O problema tático imposto pelo Cerro Porteño
O Cerro Porteño entrou em campo com estrutura defensiva de cinco ou quatro defensores recuados, linha de pressão estabelecida no próprio campo, corredor central fechado. O objetivo era claro: impedir a ligação direta entre meio-campo e área, forçando o Palmeiras a circular a bola pelas laterais sem profundidade real.

Contra blocos assim, o risco é cair na armadilha da posse estéril — cruzamentos previsíveis, finalizações de fora da área, jogo sem penetração. Abel conhece esse padrão e montou a equipe para evitá-lo.
As escolhas de Abel e o impacto na estrutura ofensiva
Com Piquerez (cirurgia no tornozelo direito), Paulinho (recondicionamento físico) e Vitor Roque (tornozelo esquerdo) fora, Abel reformulou o time titular. A escalação confirmada foi: Carlos Miguel; Giay, Gustavo Gómez, Murilo e Arthur; Marlon Freitas, Andreas Pereira, Allan e Jhon Arias; Ramón Sosa e Flaco López.
A presença de três meias com perfis distintos — Marlon Freitas como pivô de contenção e saída, Andreas Pereira como organizador entre linhas, Allan como caixa de proteção — criou uma teia de passe densa no terço médio. Isso impediu que o Cerro Porteño avançasse sua linha de pressão sem se expor.

Arias funcionou como meia-atacante pelo lado direito, mas com liberdade para infiltrar pelo corredor central quando Flaco López puxava um zagueiro. Essa movimentação de pivô falso entre as linhas adversárias gerou o desequilíbrio que resultou no gol.
A mecânica do gol e o papel de Arias
Jhon Arias marcou explorando exatamente a brecha que Abel havia projetado: a transição ofensiva rápida após recuperação de bola no campo intermediário, antes que o bloco do Cerro se reorganizasse. O colombiano combina aceleração em espaços curtos com precisão técnica no último terço — atributos que funcionam como antídoto direto contra defesas compactas.
Segundo análise exclusiva do SportNavo, Arias foi o jogador do Palmeiras com maior número de conduções em direção à área adversária no primeiro tempo, confirmando seu papel como elemento desequilibrador no sistema de Abel.
Ramón Sosa e Giay, pela direita, criaram sobrecarga no corredor para abrir o espaço que Arias utilizou pela meia-esquerda — princípio clássico de atração e exploração do espaço liberado.

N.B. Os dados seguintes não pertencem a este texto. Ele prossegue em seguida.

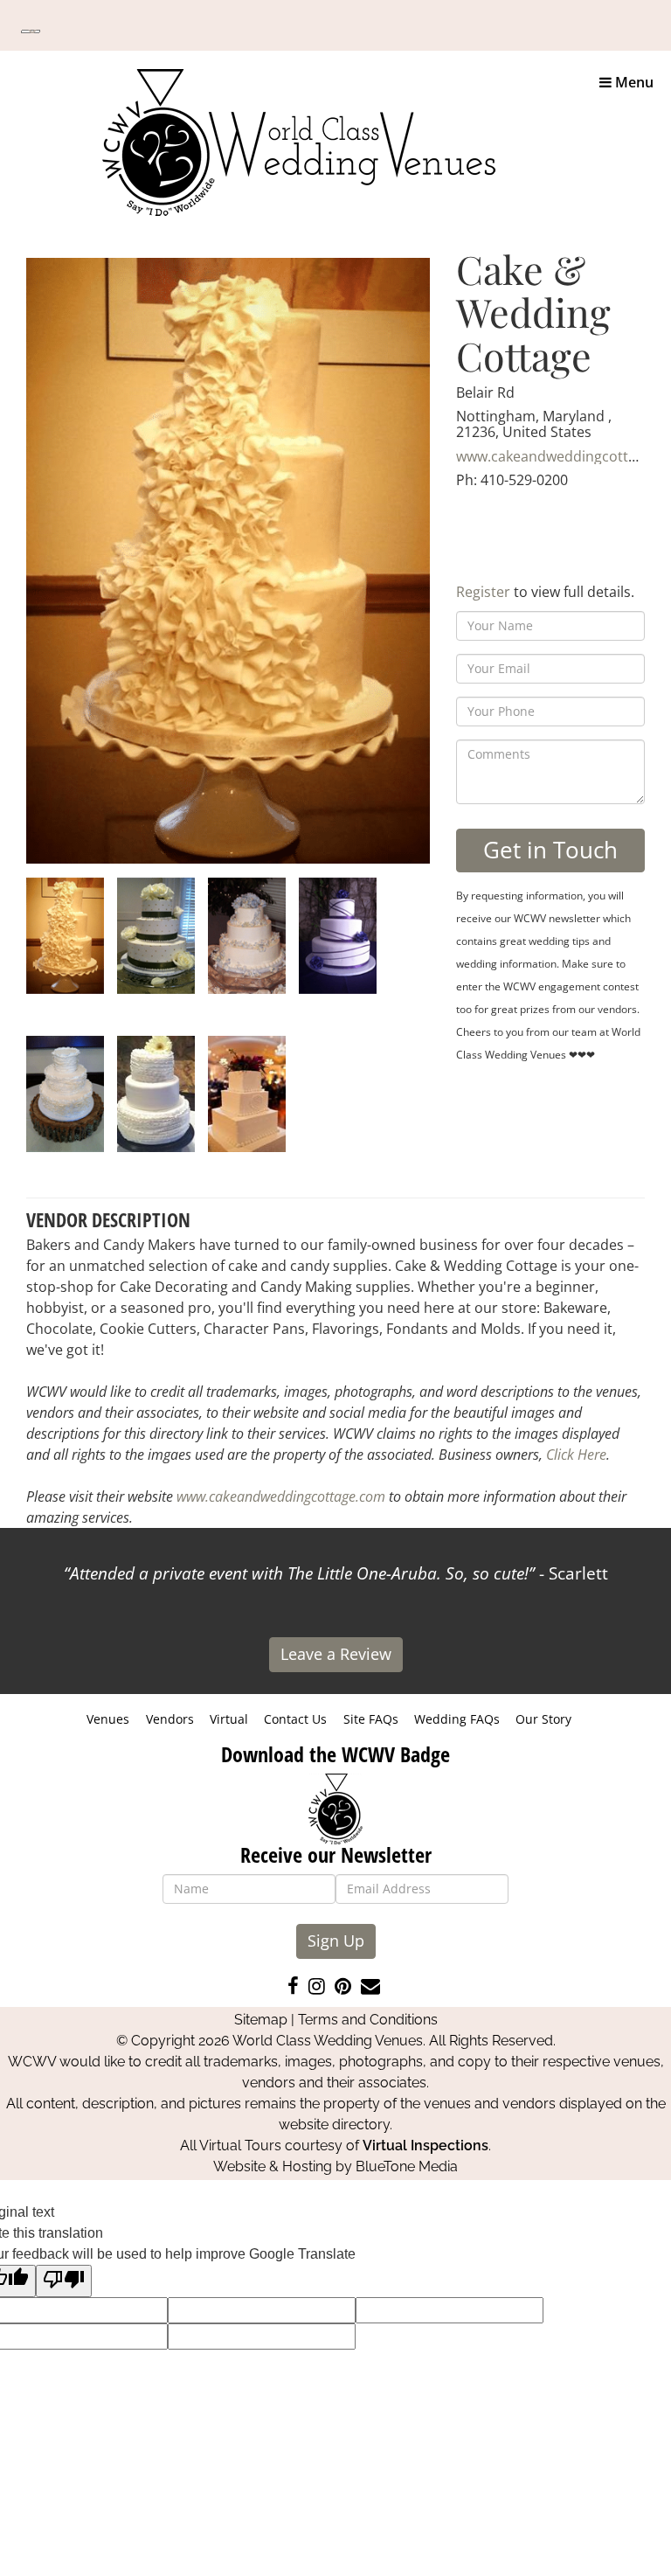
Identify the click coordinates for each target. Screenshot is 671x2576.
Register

Comparação de sistemas e o que os dados revelam
Em partidas contra blocos baixos na Libertadores, o Palmeiras de Abel tende a aumentar a circulação lateral para dilatar o bloco adversário antes de buscar a linha de fundo. A taxa de passes em profundidade costuma ser menor que em jogos abertos, mas a taxa de conversão de chances criadas aumenta porque as poucas jogadas produzidas chegam com mais jogadores na área.
O Cerro Porteño, por sua vez, apostou em transições diretas pelo contra-ataque — padrão que Carlos Miguel e a dupla Gustavo Gómez e Murilo controlaram sem sobressaltos. A defesa palmeirense manteve a linha alta mesmo com espaço atrás, sinal de confiança no sistema e nos zagueiros.
A avaliação do SportNavo aponta que o Palmeiras encerrou a partida com confortável controle de posse e vantagem expressiva em passes completados no campo ofensivo, dado que reflete a superioridade territorial construída ao longo dos 90 minutos.
Implicações para o Grupo F e o mata-mata
Com a vitória, o Palmeiras chegou a sete pontos em três rodadas do Grupo F, abrindo distância sobre Sporting Cristal e o próprio Cerro Porteño, que tinham três pontos antes desta rodada. A liderança se consolida e o classificação antecipada para o mata-mata se torna questão de rodadas.
O próximo compromisso do Palmeiras na Libertadores será em casa, no Allianz Parque, onde o clube tem histórico defensivo sólido na competição continental. Com três desfalques ainda em recuperação — Paulinho, Piquerez e Vitor Roque —, Abel terá mais opções táticas à medida que o plantel se completa para a fase decisiva.